目が痛い、カタログ見過ぎて。目がキッチンになってしまう。数十数百と存在するキッチンブランドから、これだというガスコンロとオーブン一体型のレンジクッカーを見つけるのは至難の技だ。いや、見つけるのは簡単。ネットでごっそりと標本は確保できる。というより見つけたものの山から最後にその1つに絞り込むのがむずかしい。寸法規格、値段、そして素材も機能もほぼすべて同じ。最後は美学的判断しかないのだ。つまり見た目。はあ、どれにしようかなぁ、、、というか何でこんなに全部同じように見えるんだろう。。。と思っていた時に、昨日読んでた経済地理学者デヴィッド・ハーヴェーがカントの美学的判断について書いていた事を思い出した。

「美学の探究は、一つにはきわめて多様な文化的所産を認める必要性から生じたものであり、それは非常に特異な社会的状況、すなわち商取引の増大と文化的接触とが顕在化した社会的状況の下で生み出された。
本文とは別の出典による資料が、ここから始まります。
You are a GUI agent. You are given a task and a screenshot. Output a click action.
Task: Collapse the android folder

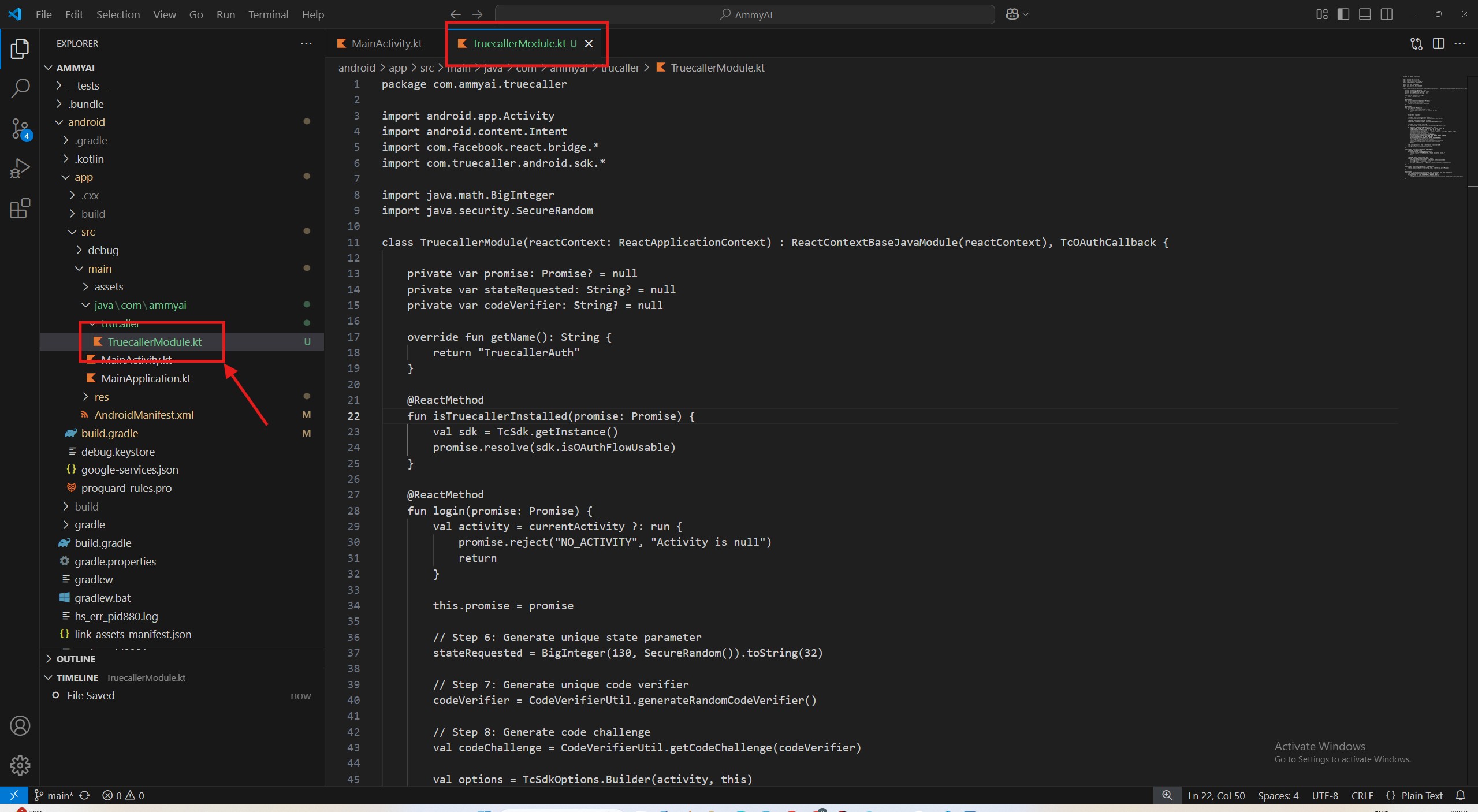click(86, 122)
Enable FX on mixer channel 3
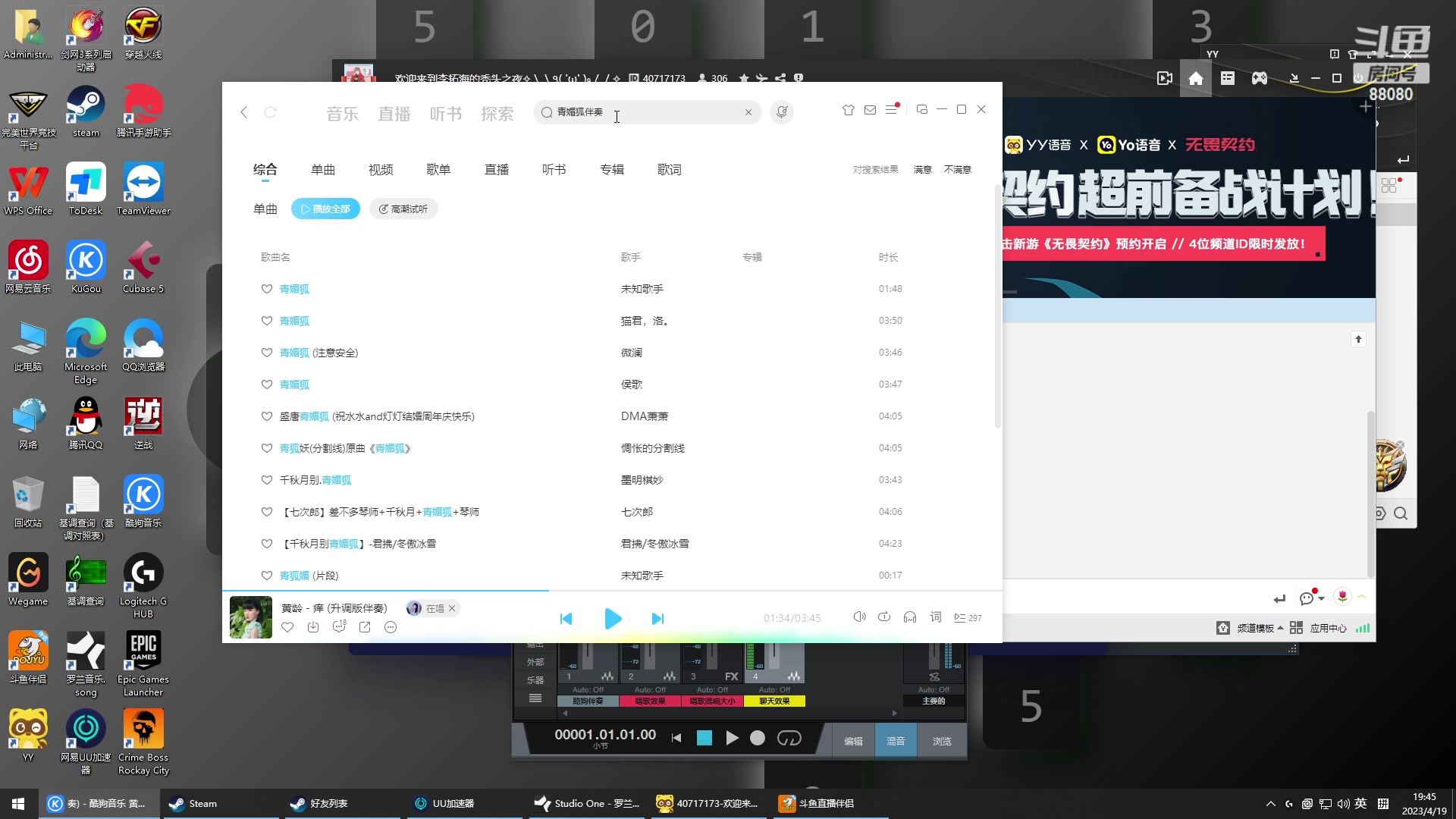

明澄の花瓶、ギリシャの花瓶、ドレスデンの磁器はすべて、何か共通の美的情緒をあらわしているのであろうか。」--- 「ポストモダニティの条件」より

とあった。なるほど、言い換えたら美学的判断がないとビジネスがビジネスとして機能しないのか。皆同じようなレンジクッカーでも、個人の美学という価値基準が入らなければ、これにしようと決められない。そうならなければ売買は成立しない。売買が成立するからビジネスが成立する。売れるものは売れる。売れ筋という統計的な値が導き出されデザインが固定されてくる。無数に存在するレンジクッカーとレンジクッカーとの狭間には存在しない共通した固定観念、大衆のレンジクッカーという虚像がある。だから皆類似してくる。

まあ最終的にボスがこれ、といってまったく僕の見当違いのものを選んだ。ヒジョウにヒジョウーリである。まあ、いいや、それも美学的判断のもとで決定されたのだから、文句のつけようがない。決定理由は、「これが1番レンジクッカーらしくないかしら」であった。この「らしさ」というのは厄介である。ヨーロッパにおける長いキッチンの歴史の流れの中で徐々に精製されていったのだろう、このイギリス人の言う「らしさ」というのは。プラス、ボスの個人的記憶もあるだろう。


どのレンジクッカーがみなさんは好みですか?あるいはレンジクッカーらしいですか?900HX900WX600D、ステンレススティールです。